Does a child think about how to find a way to end world hunger? A child wonders how would she survive if she was a pioneer, crossing the country? Does your child wonder what lies beneath the ocean surface and what might be found there? Maybe, maybe not. But reading these can spark an interest that could turn into a lifelong passion.
That’s the beauty of reading. You never know when a book will sow the seeds of interest, now and in the future. Check out the books reviewed today and ask your local librarian to direct you to others. The time was well spent.
Many public libraries have the following books.
“To Stay Alive” by Skila Brown, Candlewick, p. 304
Read aloud: Ages 10-14.
Read Yourself: Ages 11 and Up.
The year was 1846, and 19-year-old Mary Ann Graves, her parents, and eight siblings took the train from Illinois to California. They knew the trip was going to be long and difficult, but everyone was enthusiastic at first. Months passed, and difficulties followed.

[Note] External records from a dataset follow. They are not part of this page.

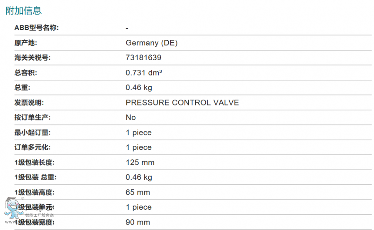Select the Germany (DE) origin value
Image resolution: width=374 pixels, height=230 pixels.
click(x=151, y=43)

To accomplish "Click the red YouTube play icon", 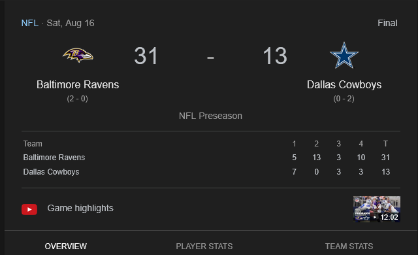I will (29, 209).
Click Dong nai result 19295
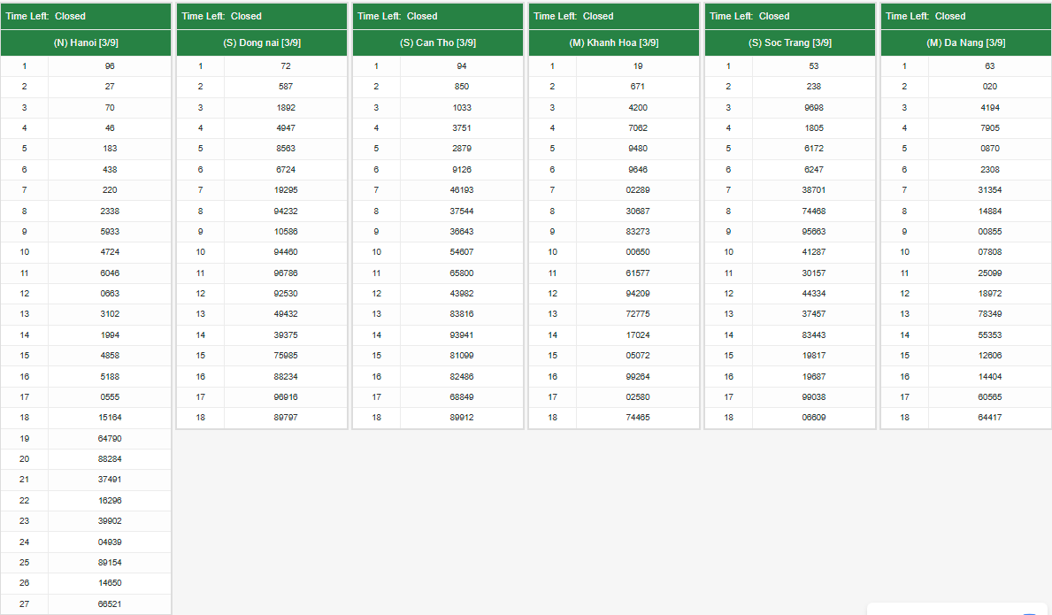Screen dimensions: 1052x615 tap(286, 190)
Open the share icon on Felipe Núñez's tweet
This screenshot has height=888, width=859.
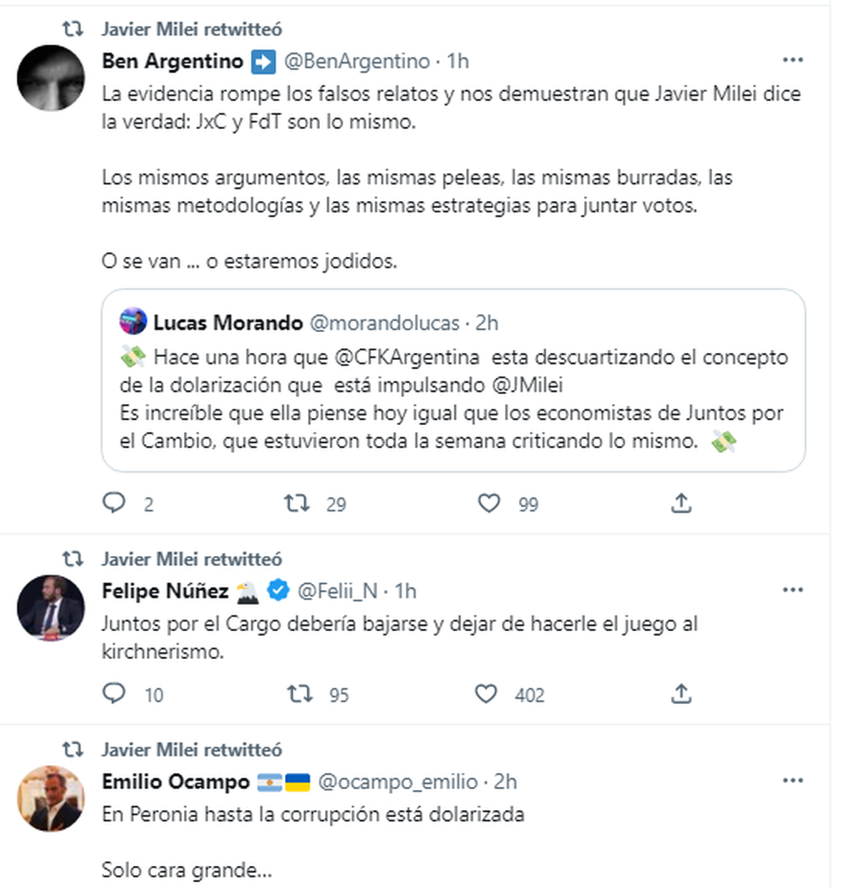pyautogui.click(x=682, y=694)
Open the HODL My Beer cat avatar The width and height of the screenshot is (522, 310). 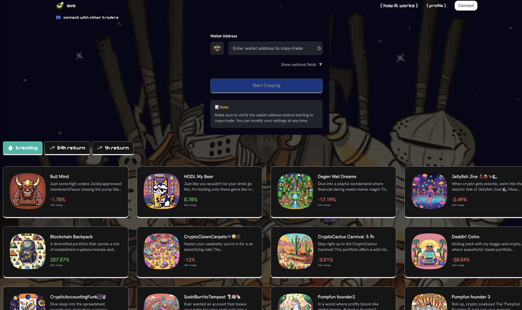coord(162,191)
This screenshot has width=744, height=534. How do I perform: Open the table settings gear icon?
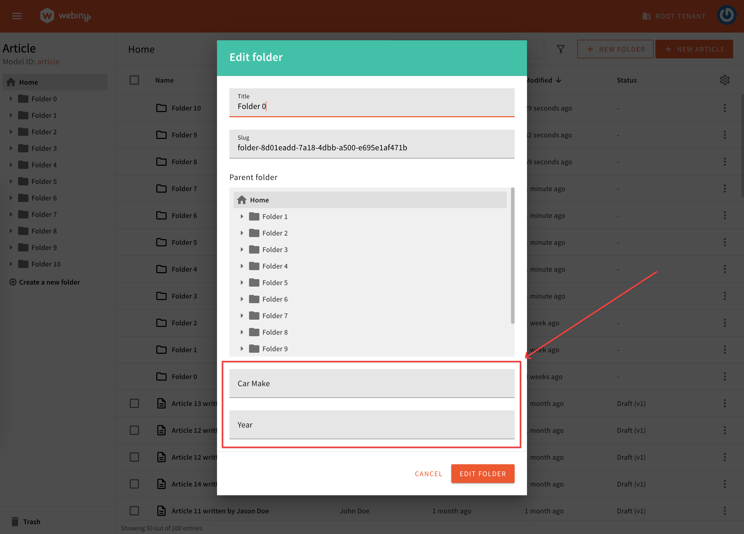pyautogui.click(x=725, y=80)
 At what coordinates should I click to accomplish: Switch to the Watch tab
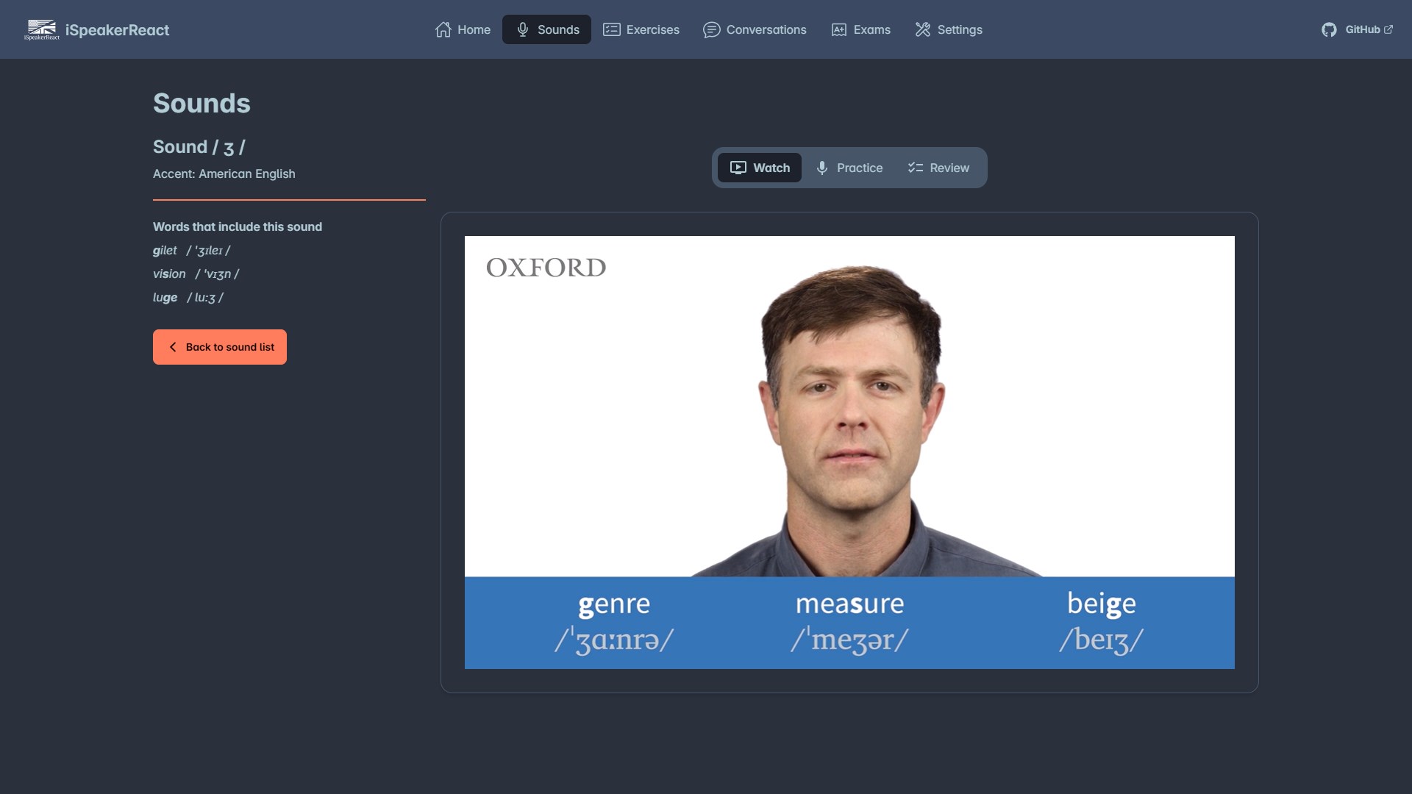[760, 168]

Approaching their last and most dangerous crossing of the Sierra Nevada, a vicious early winter snowstorm raged for four days, trapping the caravan. Exhausted and starving, they had no choice but to let some of their men try to climb the mountain for help. Mary Ann is a small group of people who embark on a hopeful final trek through freezing temperatures and relentless snowfall.
“I thought I was tired and too weak to continue.
I don’t know tired.
I have not met the weak. “
A brilliant novel of poetry, “Alive” paints a vivid, moving picture of the tragic Donner Party of 1846. This work of historical fiction is engaging, sensitive, and conveys tremendous courage, perseverance, and will to survive, and is brilliant in every way.
Library: Burnville Regional Community Library, 6721 Burnville Road, Jefferson Township
Youth Services: Debe Donley
Picks of the Week: “The Lost Amelia: The Life and Disappearance of Amelia Earhart” by Candace Fleming; “Titanic” by Deborah Hopkinson No.: Voices of Disaster; “Waiting for Normal” by Leslie Connor
book to buy
The following books are available at your favorite bookstore.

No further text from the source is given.